● The problem: Rewrite all of the records below as a numbered list, leaving out any blank lines.

Recorded data:
————————
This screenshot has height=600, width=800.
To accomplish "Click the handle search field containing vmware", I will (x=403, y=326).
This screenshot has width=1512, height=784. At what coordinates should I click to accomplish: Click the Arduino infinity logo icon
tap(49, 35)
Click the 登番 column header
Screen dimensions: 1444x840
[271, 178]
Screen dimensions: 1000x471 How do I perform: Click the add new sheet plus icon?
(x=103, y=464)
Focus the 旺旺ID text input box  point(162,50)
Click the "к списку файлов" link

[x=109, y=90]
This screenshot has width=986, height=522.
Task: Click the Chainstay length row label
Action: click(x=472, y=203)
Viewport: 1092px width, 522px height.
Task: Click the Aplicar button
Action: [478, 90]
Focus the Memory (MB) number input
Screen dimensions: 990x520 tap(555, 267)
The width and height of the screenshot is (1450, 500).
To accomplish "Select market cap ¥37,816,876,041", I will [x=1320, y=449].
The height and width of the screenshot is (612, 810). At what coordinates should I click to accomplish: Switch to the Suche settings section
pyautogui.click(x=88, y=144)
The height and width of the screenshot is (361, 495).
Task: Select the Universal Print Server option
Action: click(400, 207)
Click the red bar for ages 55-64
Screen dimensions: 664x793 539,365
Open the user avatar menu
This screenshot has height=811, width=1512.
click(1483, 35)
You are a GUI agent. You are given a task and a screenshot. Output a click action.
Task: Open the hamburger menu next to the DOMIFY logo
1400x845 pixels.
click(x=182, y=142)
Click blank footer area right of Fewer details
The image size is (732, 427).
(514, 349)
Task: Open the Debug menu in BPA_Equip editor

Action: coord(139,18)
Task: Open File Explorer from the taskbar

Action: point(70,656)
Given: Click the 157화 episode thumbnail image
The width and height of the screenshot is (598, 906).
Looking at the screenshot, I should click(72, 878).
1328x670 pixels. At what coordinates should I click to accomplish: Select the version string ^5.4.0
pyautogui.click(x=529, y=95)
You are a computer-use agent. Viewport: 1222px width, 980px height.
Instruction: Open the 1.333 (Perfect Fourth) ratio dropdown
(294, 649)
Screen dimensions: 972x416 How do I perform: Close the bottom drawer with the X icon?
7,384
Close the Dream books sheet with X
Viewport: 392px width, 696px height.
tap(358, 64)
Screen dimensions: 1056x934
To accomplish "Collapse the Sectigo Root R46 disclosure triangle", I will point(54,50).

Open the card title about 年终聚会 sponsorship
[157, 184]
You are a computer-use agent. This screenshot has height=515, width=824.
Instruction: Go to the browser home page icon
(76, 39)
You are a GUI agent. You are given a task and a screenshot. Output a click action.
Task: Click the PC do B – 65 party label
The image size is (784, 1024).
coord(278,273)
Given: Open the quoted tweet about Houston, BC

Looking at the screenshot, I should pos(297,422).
————————
● Reply:
1. This screenshot has height=600, width=800.
2. To accomplish "Click the handle search field containing vmware", I will (x=403, y=326).
3. This screenshot has width=1512, height=784. At what coordinates should I click to accomplish: Click the Arduino infinity logo icon
4. tap(49, 35)
5. Click the 登番 column header
6. Screen dimensions: 1444x840
7. [271, 178]
8. Screen dimensions: 1000x471 How do I perform: Click the add new sheet plus icon?
9. (x=103, y=464)
10. Focus the 旺旺ID text input box  point(162,50)
11. Click the "к списку файлов" link
12. [x=109, y=90]
13. This screenshot has width=986, height=522.
14. Task: Click the Chainstay length row label
15. Action: click(x=472, y=203)
16. Viewport: 1092px width, 522px height.
17. Task: Click the Aplicar button
18. Action: [478, 90]
19. Focus the Memory (MB) number input
20. Screen dimensions: 990x520 tap(555, 267)
21. The width and height of the screenshot is (1450, 500).
22. To accomplish "Select market cap ¥37,816,876,041", I will [x=1320, y=449].
23. The height and width of the screenshot is (612, 810). At what coordinates should I click to accomplish: Switch to the Suche settings section
24. pyautogui.click(x=88, y=144)
25. The height and width of the screenshot is (361, 495).
26. Task: Select the Universal Print Server option
27. Action: click(400, 207)
28. Click the red bar for ages 55-64
29. Screen dimensions: 664x793 539,365
30. Open the user avatar menu
31. This screenshot has height=811, width=1512.
32. click(1483, 35)
33. You are a GUI agent. You are given a task and a screenshot. Output a click action.
34. Task: Open the hamburger menu next to the DOMIFY logo
35. 1400x845 pixels.
36. click(x=182, y=142)
37. Click blank footer area right of Fewer details
38. The image size is (732, 427).
39. (514, 349)
40. Task: Open the Debug menu in BPA_Equip editor
41. Action: coord(139,18)
42. Task: Open File Explorer from the taskbar
43. Action: point(70,656)
44. Given: Click the 157화 episode thumbnail image
45. The width and height of the screenshot is (598, 906).
46. Looking at the screenshot, I should click(72, 878).
47. 1328x670 pixels. At what coordinates should I click to accomplish: Select the version string ^5.4.0
48. pyautogui.click(x=529, y=95)
49. You are a computer-use agent. Viewport: 1222px width, 980px height.
50. Instruction: Open the 1.333 (Perfect Fourth) ratio dropdown
51. (294, 649)
52. Screen dimensions: 972x416 How do I perform: Close the bottom drawer with the X icon?
53. 7,384
54. Close the Dream books sheet with X
55. Viewport: 392px width, 696px height.
56. tap(358, 64)
57. Screen dimensions: 1056x934
58. To accomplish "Collapse the Sectigo Root R46 disclosure triangle", I will point(54,50).
59. Open the card title about 年终聚会 sponsorship
60. [157, 184]
61. You are a computer-use agent. This screenshot has height=515, width=824.
62. Instruction: Go to the browser home page icon
63. (76, 39)
64. You are a GUI agent. You are given a task and a screenshot. Output a click action.
65. Task: Click the PC do B – 65 party label
66. The image size is (784, 1024).
67. coord(278,273)
68. Given: Open the quoted tweet about Houston, BC
69. Looking at the screenshot, I should pos(297,422).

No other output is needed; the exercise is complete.